Nasce così la vittimologia come disciplina in grado di far comprendere come meglio come si costruisce un’azione deviante e come si pongono in essere delle condotte che avranno rilevanza penale.
Tra i più importanti concetti innovativi nelle teorie criminologiche a riguardo vi è sicuramente quello della victim precipitation (Wolfing 1957) che evidenzia come la vittima, con il proprio comportamento, contribuisca o meno alla propria vittimizzazione.
Sostanzialmente la vittima è implicata nella genesi, nella dinamica e nell’esito finale del fatto delittuoso: è stata lei a prendere l’iniziativa, è stata lei ad utilizzare per prima la forza ad esempio contro il futuro assassino ed è stata lei ad innescare il gioco reciproco che ha portato al ricorso alla violenza.

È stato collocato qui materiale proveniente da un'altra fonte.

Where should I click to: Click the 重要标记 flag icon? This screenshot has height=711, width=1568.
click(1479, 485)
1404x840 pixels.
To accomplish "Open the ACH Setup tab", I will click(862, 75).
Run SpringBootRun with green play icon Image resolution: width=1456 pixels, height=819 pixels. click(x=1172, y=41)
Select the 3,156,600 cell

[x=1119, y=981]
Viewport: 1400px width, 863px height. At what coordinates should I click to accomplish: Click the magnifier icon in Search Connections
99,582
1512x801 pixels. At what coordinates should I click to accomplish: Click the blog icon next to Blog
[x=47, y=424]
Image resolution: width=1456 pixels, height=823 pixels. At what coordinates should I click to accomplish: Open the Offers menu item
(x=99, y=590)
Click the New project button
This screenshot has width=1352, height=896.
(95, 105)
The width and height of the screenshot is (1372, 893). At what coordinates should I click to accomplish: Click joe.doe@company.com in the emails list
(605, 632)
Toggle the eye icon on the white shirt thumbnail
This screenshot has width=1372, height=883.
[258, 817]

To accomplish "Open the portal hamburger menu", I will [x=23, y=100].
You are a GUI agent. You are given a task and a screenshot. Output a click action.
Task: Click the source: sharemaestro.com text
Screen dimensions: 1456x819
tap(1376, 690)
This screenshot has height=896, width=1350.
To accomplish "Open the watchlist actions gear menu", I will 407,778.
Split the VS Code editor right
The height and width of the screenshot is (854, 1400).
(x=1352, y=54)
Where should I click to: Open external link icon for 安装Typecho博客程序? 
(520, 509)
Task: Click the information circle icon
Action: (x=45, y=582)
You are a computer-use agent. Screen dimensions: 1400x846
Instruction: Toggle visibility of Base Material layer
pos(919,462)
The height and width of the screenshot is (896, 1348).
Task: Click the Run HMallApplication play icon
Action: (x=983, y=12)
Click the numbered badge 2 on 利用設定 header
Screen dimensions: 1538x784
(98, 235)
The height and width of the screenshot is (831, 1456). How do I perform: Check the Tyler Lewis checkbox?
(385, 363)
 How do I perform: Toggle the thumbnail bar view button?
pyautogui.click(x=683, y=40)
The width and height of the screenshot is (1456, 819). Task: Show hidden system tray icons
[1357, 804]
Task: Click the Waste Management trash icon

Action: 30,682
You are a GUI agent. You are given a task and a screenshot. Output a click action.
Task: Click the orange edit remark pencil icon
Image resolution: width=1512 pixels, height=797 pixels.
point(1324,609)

È chiaro come tale concetto non sia da intendere come un modo per attribuire una responsabilità alla vittima per le azioni subite, ma serve ad evidenziare come sia determinante le percezione del comportamento tenuto dalla vittima da parte del futuro autore del reato.
Le azioni della vittima sono in grado di far scattare o meno l’azione del soggetto attivo del reato, neutralizzando o meno il senso di colpa di quest’ultimo, che attribuisce così alla vittima responsabilità o realtà inesistenti.
Il dualismo e l’influenza reciproca che si innesca fra i soggetti coinvolti in questo genere di dinamiche, infatti, ha fatto sì che molte vittime di assassini seriali fossero lasciate libere di andar via, mentre altre, con il proprio comportamento abbiano consentito che la loro condizione di vittima precipitasse.
Non meno importante è la teoria della victim proneness, considerata come una predisposizione a subire i comportamenti altrui a causa di alcune variabili sociali e psicologiche.
La vittimologia, pertanto, partendo dall’idea della interazione tra vittima e vittimizzatore ha consentito il passaggio da un approccio statico nell’ analisi del comportamento criminale ad uno studio che è il risultato di processi di interazione tra soggetti, come avviene per qualsiasi comportamento umano, portando negli anni ad una quantità innumerevole di classificazioni.
Dopo le ricerche sul rapporto autore- vittima, le nuove linee di ricerca si sono concentrate, infatti, sulle situazioni ed il contesto sociale che possono favorire la vittimizzazione, proponendo modelli di vittimizzazione basati ad esempio sullo stile di vita e sull’esposizione al rischio ( Hindeleng, Gottfredson, Garofalo).
Altri studi, invece, partendo dal concetto di attività “routinaria”, pongono l’attenzione sulla grande rilevanza attribuita al comportamento dei gruppi consociati (Cohen, Felson).
Un nuovo filone di studi, invece, evidenzia come non siano né la vittima, né il reo ad incoraggiare il crimine, bensì il luogo (Stark 1987, Deviant Place Theories), poiché il tasso di criminalità risulta molto più alto nei luoghi con alta mobilità di popolazione.
Oggi la ricerca è, invece, maggiormente orientata sull’approfondimento delle conseguenze psicologiche, economiche e sociali subite dalle vittime di un reato, nonché all’individuazione dei corretti interventi al fine di ridurre i rischi di vittimizzazione secondaria, data dalla mancata o inadeguata risposta delle istituzioni.
Infatti, le modalità errate di primo intervento da parte del personale preposto (medici, polizia giudiziaria, legali incompetenti in materia), la cattiva gestione delle attività di indagine, la durata del procedimento penale, gli atteggiamenti dell’autorità giudiziaria e delle agenzie di controllo sul territorio, così come la scarsa preparazione di molti consulenti tecnici, non fanno altro che contribuire alla “carriera di vittimizzazione” del soggetto coinvolto.
Non solo, alla vittimizzazione secondaria rischia di aggiungersi molto facilmente la così detta “vittimizzazione multipla” , che coinvolge tutte le persone che a vario titolo ruotano intorno alla vittima di un reato, cagionando, dunque, una serie di danni di natura psicologica, sociale ed economica di non poco conto.